== Task data ==
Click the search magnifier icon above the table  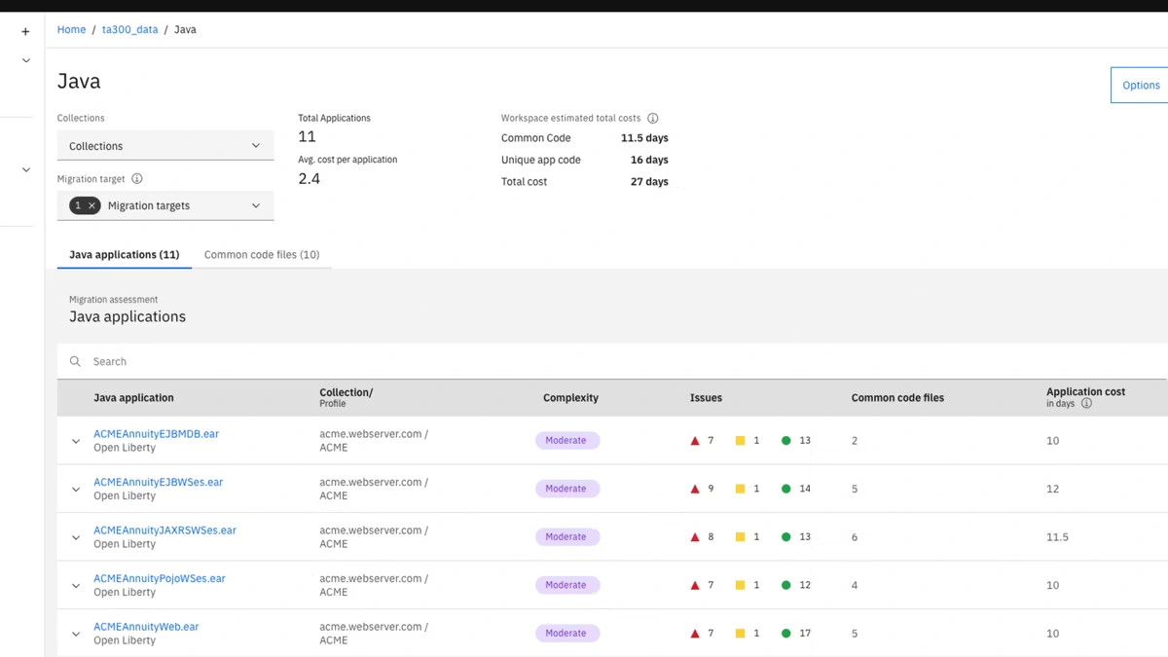pyautogui.click(x=75, y=361)
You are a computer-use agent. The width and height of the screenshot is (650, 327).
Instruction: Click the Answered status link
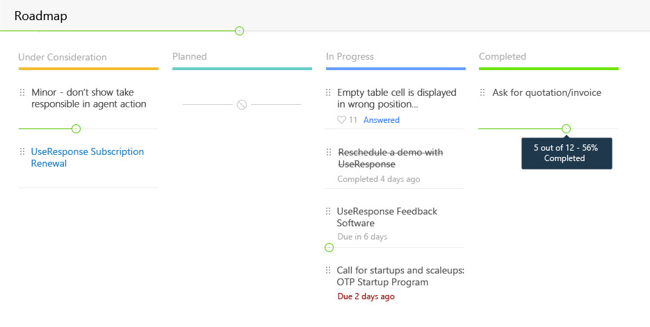click(381, 120)
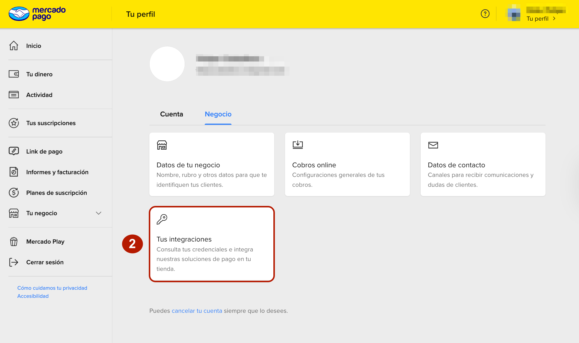Click the Actividad list icon
Image resolution: width=579 pixels, height=343 pixels.
pyautogui.click(x=14, y=95)
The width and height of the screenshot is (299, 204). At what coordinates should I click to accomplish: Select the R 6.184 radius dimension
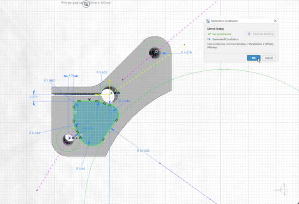[x=35, y=133]
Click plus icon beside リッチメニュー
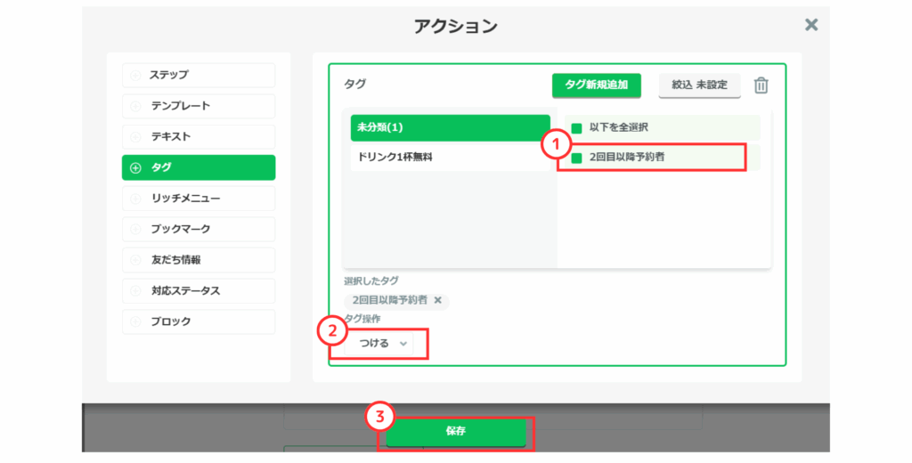The image size is (912, 463). 135,199
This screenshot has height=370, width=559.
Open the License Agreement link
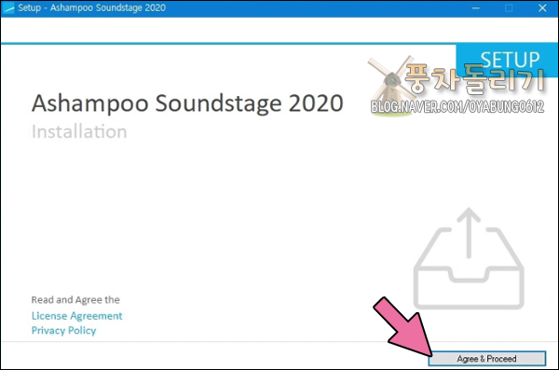point(76,316)
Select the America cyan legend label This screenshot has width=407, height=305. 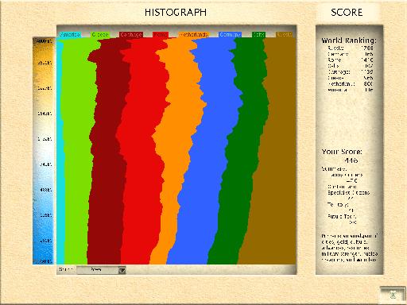pos(70,34)
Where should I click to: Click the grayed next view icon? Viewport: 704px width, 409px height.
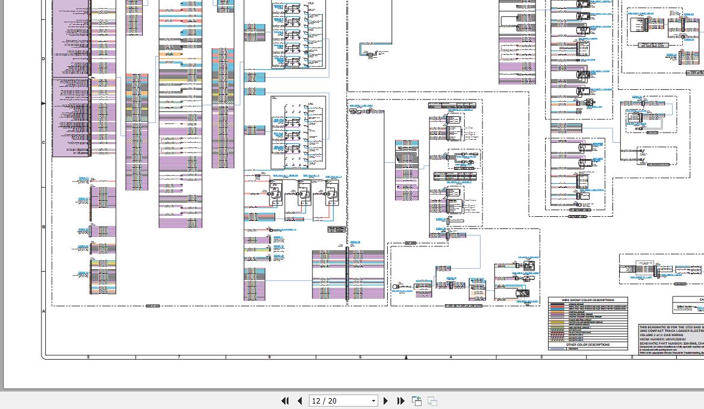pos(432,401)
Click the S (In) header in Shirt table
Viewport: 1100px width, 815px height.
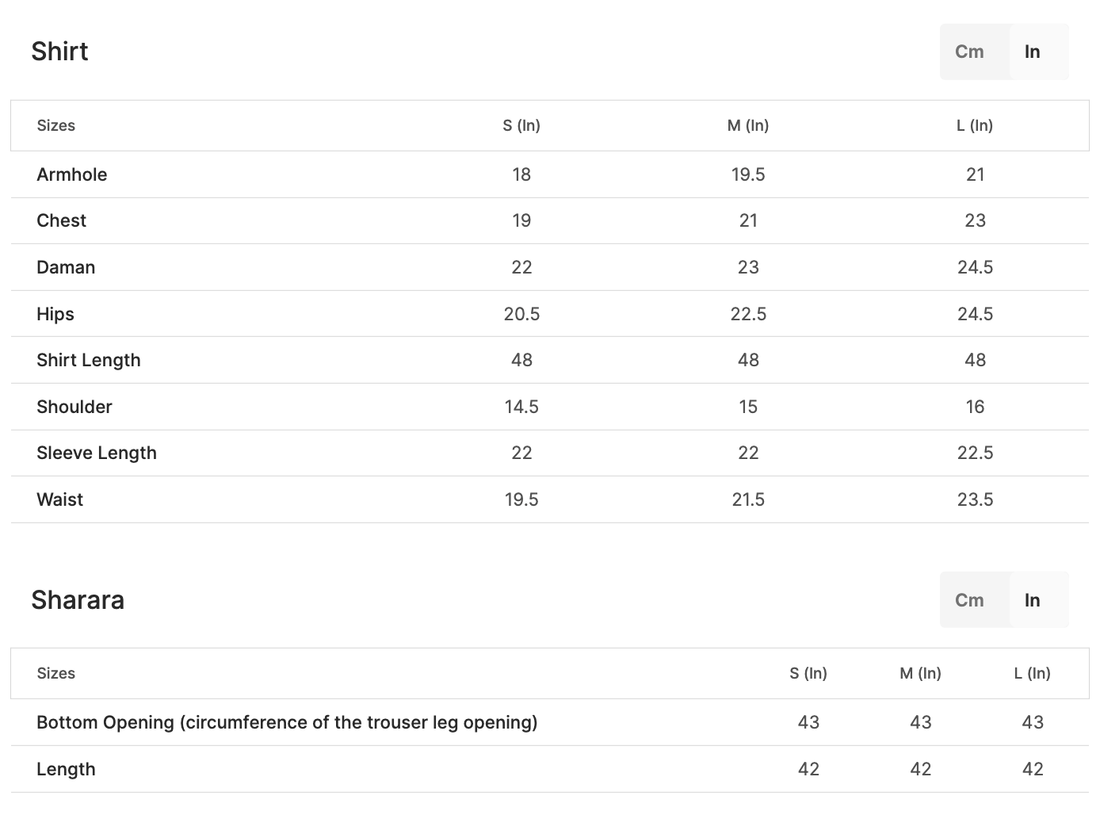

== Task to carry out ==
Gather every line of the entries above that contains the word "link", and list each such line in full.

== Solution ==
Instruction: Click the Answered status link
Open the License Agreement link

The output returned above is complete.